Page excerpt:

━━━━━━━━━━━━━━━━━━━━━━━━━━━━━━

# Best Moving company to the USA??



## JustJonno (Feb 17, 2009)

Me, my partner and my two kids are moving next july to Ohio.. My dad is sponsoring us for a GC etc so that side of things is covered.
My question is about the moving companies people used.. So far the only one i've found that seems to be worth their salts is Robinsons International, has anyone used them before and would recommend them? or is there another company that comes highly recommended by people on here?
We're not moving much, just personals and a few bits like the PC and that.. but we're still getting quoted near £750 for the move door to door, is that about right?

Hope ppl can help, this is daunting enough thinking about the logistics of the move let alone the cost! anything to help keep costs down would be good!

Thanks!

Jonno


----------



## AmandaL (Feb 20, 2009)

I know how you feel, my Husband and I are moving to California in April through a work transfer (so we haven't had the hassle with the visas, as his work are taking care of all of that) and I have contacted dozens of Removals Companies. 

The best advise I can offer is go to FIDI (Network of International Movers) on fidi dot com and get someone round to survey your stuff. Once you know volumes, you can send to all companies for an accurate quote. FYI, we are taking 280 cubic feet and we have had quotes ranging from £1400 to £2100 DR/DR. I'm probably going to go with DOREE BONNER INTERNATIONAL.

━━━━━━━━━━━━━━━━━━━━━━━━━━━━━━

Dataset extract:
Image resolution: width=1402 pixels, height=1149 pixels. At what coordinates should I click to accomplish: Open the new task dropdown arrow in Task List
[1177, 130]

━━━━━━━━━━━━━━━━━━━━━━━━━━━━━━

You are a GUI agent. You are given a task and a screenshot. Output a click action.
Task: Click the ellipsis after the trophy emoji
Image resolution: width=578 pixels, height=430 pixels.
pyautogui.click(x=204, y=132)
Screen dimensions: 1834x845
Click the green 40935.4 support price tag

━━━━━━━━━━━━━━━━━━━━━━━━━━━━━━

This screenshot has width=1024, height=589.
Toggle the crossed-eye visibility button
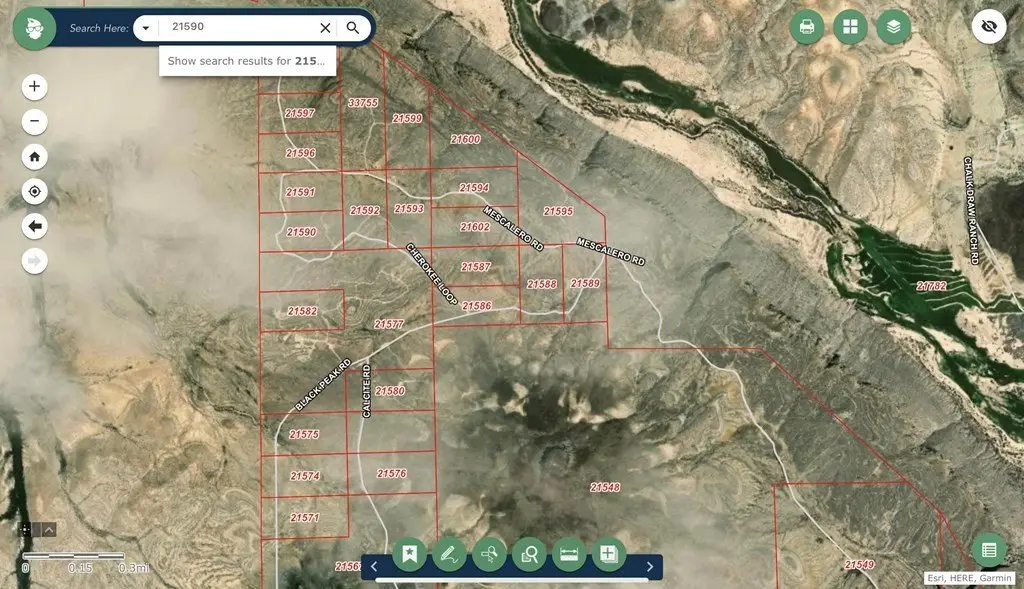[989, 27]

━━━━━━━━━━━━━━━━━━━━━━━━━━━━━━

Things to do:
a. Reproduce the passage of the moving-company thread from "The best advise" up to and including "DOREE BONNER INTERNATIONAL.".
b. Resume the thread about moving companies to the USA, starting right after its last sentence.
The entries were taken from a different source than the moving thread.

Exercise responses:
a.
The best advise I can offer is go to FIDI (Network of International Movers) on fidi dot com and get someone round to survey your stuff. Once you know volumes, you can send to all companies for an accurate quote. FYI, we are taking 280 cubic feet and we have had quotes ranging from £1400 to £2100 DR/DR. I'm probably going to go with DOREE BONNER INTERNATIONAL.

b.
Hope it helps.


----------



## Ann M (Feb 26, 2009)

JustJonno said:


> Me, my partner and my two kids are moving next july to Ohio.. My dad is sponsoring us for a GC etc so that side of things is covered.
> My question is about the moving companies people used.. So far the only one i've found that seems to be worth their salts is Robinsons International, has anyone used them before and would recommend them? or is there another company that comes highly recommended by people on here?
> We're not moving much, just personals and a few bits like the PC and that.. but we're still getting quoted near £750 for the move door to door, is that about right?
> 
> ...


Hello,
I moved to Ohio, about 1 hr from cincinatti in June 2008 from Darlington, Co Durham UK and I used Robinsons International from Darlington, they were superb! They came to my house and packed everything, we did nothing but to tell them what we wanted to go, nothing was too much trouble and when it came to completing the forms, they were so helpful. I too, was panicing and they mangaed to aleviate my fears.
When the contents arrived in the USA, they were all safe, no breakages and no damages to fragile items, it took approx 9 weeks from them parcelling everything up.
It cost approx £2500, that included a queensize bed and mattress, a very heavy reclining leather three piece suite and many more boxes.
I would thoroughly recommend them, i had several come to the house and they didnt come close to the price, the proffessionalism and the complete security and safety of Robinsons of Darlington.
Hope everything goes well, if you need any more help I can be contacted by email [email protected], incidentally my green card came today after 8 months of waiting!
Best of Luck
Ann Morgan


----------



## Kalina (Jan 9, 2009)

Hi, 

I recently (in Jan) had to organise packing and shipping of 4 cubic m from C Queensland to NY. 

I sent a request for quote to all companies mentioned above plus Allied Pickfords and Wridgways. (if you would like I can dig up the list and send it to you). 
I needed packing and handling of ALL paperwork both in Australia and in the US (full door to door), since I myself do not live in Australia.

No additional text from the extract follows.